Um outro fenómeno acompanhou a evolução moderna da região: a explosão dos loteamentos clandestinos na década de setenta, princípio da década de oitenta, e que terá sido em grande parte condicionada pelas praias da costa atlântica do concelho, mas também devido à melhoria do acesso a Lisboa, com a actual Ponte 25 de Abril. Em consequência, geraram-se áreas urbanas de génese ilegal que acarretaram, entre outros, a ocupação desregrada de zonas dunares na Costa da Caparica e Fonte da Telha, dos rebordos de escarpas em S. Pedro de Trafaria ou no Poço Novo, bem como de zonas de cabeceira de linhas de água e depressões, aluvionares ou de antigas zonas de extracção abandonadas, na freguesia da Charneca da Caparica.

Foi neste contexto que se iniciou a execução do PDM do concelho com a nomeação da equipa que o iria desenvolver, em 1987. Foi considerado como um dos objectivos iniciais do PDM, tal como aprovado pela Assembleia Municipal em 1989, a formulação de um plano de ocupação do solo que integrasse os planos prévios que existiam para a região a uma escala mais pequena (CMA, 1991a). Entre 1978 e 1986 foram elaborados planos urbanísticos para cerca de 10% do território de Almada, se bem que com metodologias e conceitos urbanísticos diferenciados (Quadro I.2); nessa altura, e a fim de apoiar o Plano Integrado de Almada (Monte de Caparica), realizado pelo então Fundo de Fomento para a Habitação, foi efectuado um estudo geológico e geotécnico, que esteve a cargo do LNEC

(1973).

O PDM baseou-se num acervo significativo de informação (CMA, 1991a,b; 1992a), cuja quantidade não facilitou ou acelerou a tomada de decisões. No início da década de 90, iniciou-se a concepção do SIGMA (BEIRA et al., 1997).

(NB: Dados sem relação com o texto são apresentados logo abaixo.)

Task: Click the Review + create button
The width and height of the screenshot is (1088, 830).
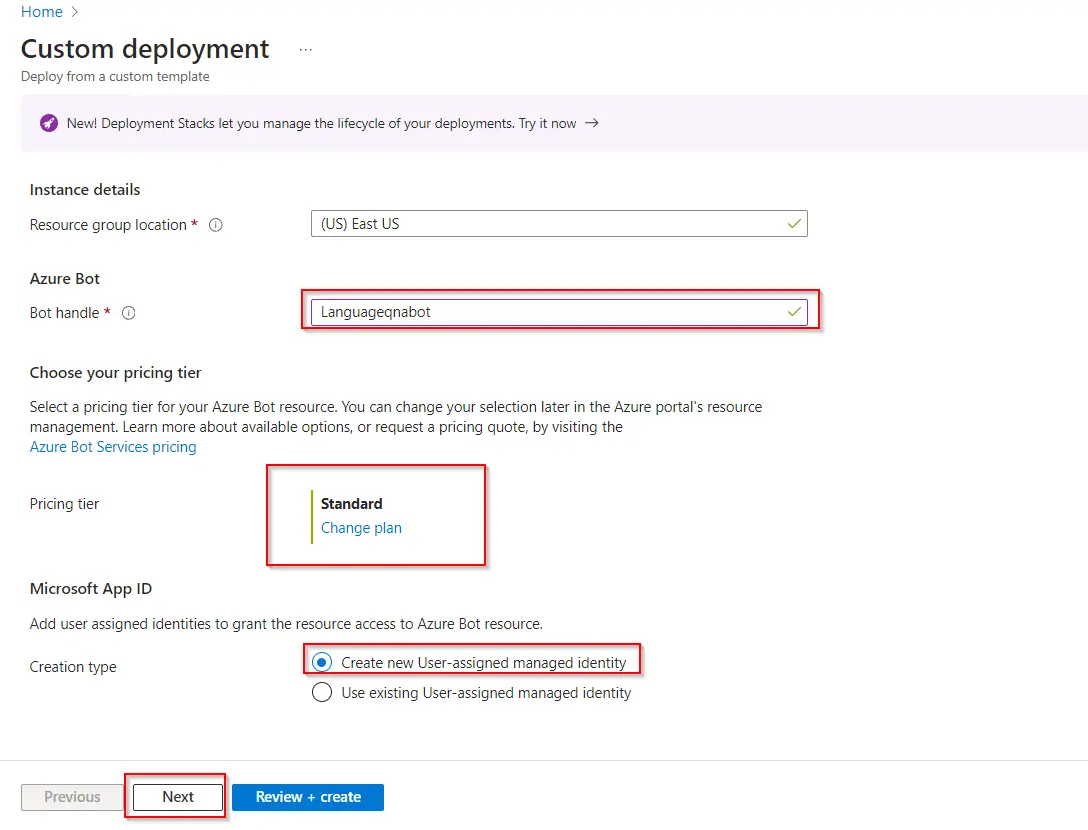Action: click(308, 797)
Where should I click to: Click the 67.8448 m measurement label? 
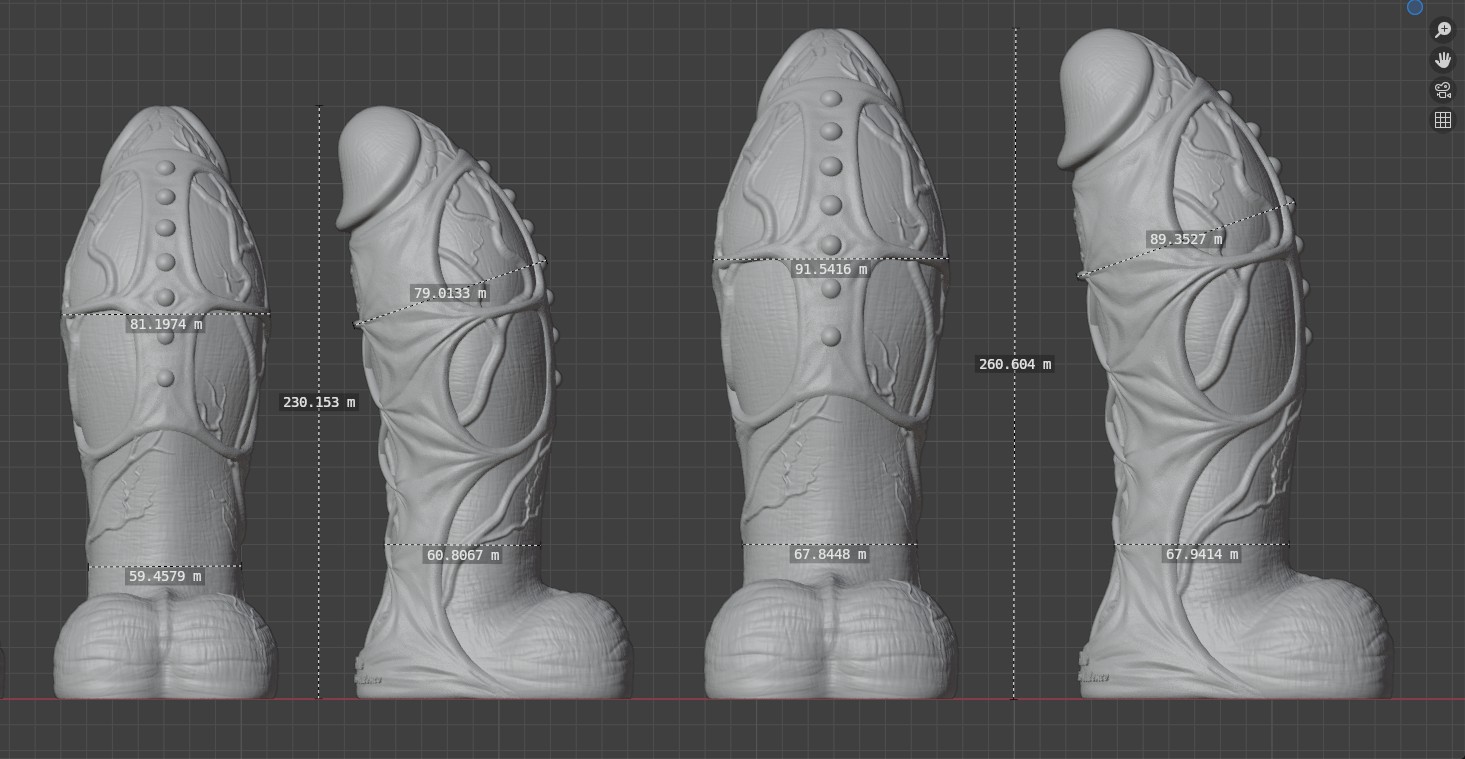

Concluído e aprovado pela Assembleia Municipal em 1993, o PDM viria ulteriormente a ser aprovado pelo Conselho de Ministros apenas em 1997 (Resolução n.º 5/97 de 14 de Janeiro). Na sua sequência, vários loteamentos, equipamentos e infra-estruturas nasceram ou estão em vias de surgir no concelho, introduzindo novas alterações no meio geológico. No final de 1998 e início do ano seguinte, a faixa atlântica do concelho foi abrangida pela elaboração dos Estudos de Base do “Plano de Ordenamento da Orla Costeira entre Sintra e Sado”, que incluiu um esboço litológico da área na escala 1:25 000 (PLURAL et al., 1999).

Quadro I.2 - Planos urbanísticos anteriores ao PDM de Almada.

Plano Designação Data

P.I.A. Plano Integrado de Almada Maio 1973

P.G.A. Plano Geral de Almada Fevereiro 1979

P.G.D. Plano Geral de Urbanização da Trafaria – Vila Nova – Costa da Caparica 1979

P.G.B. Plano Parcial do Feijó - Corroios Outubro 1981

P.G.C. Plano Parcial do Monte de Caparica Julho 1981

P.G.E. Plano Geral de Urbanização da Sobreda, Vale Figueira e Vale Flores Setembro 1983 P.G.F. Plano Geral de Urbanização de Vale Fetal e Vale Rosal Setembro 1983 P.G.H. Plano Geral de Urbanização das Quintinhas – Aroeira Setembro 1983 P.G.K. Plano Geral de Urbanização da Foz do Rego Agosto 1984 P.G.D.1 Revisão Parcial do Plano Geral de Urbanização da Trafaria – Sector C Maio 1985 P.G.J. Plano Geral de Urbanização de Vale Mourelos – Funchalinho Julho 1986

Merecem ainda referência a exploração do eixo ferroviário Norte-Sul, na Ponte 25 de Abril, em 1999, que implicou nova movimentação importante de terras: só na zona da estação do Pragal foram escavados cerca de meio milhão de metros cúbicos de terrenos (ROTH, 1999, informação oral). Mais recentemente, a implantação do Almada Forum, na zona da Quinta de Espadeiros, imediatamente a sudoeste do nó de Almada da auto-estrada A2, veio gerar novas escavações e aterros em que o volume de terras movimentadas foi também da ordem do anteriormente referido (CEL, 1998).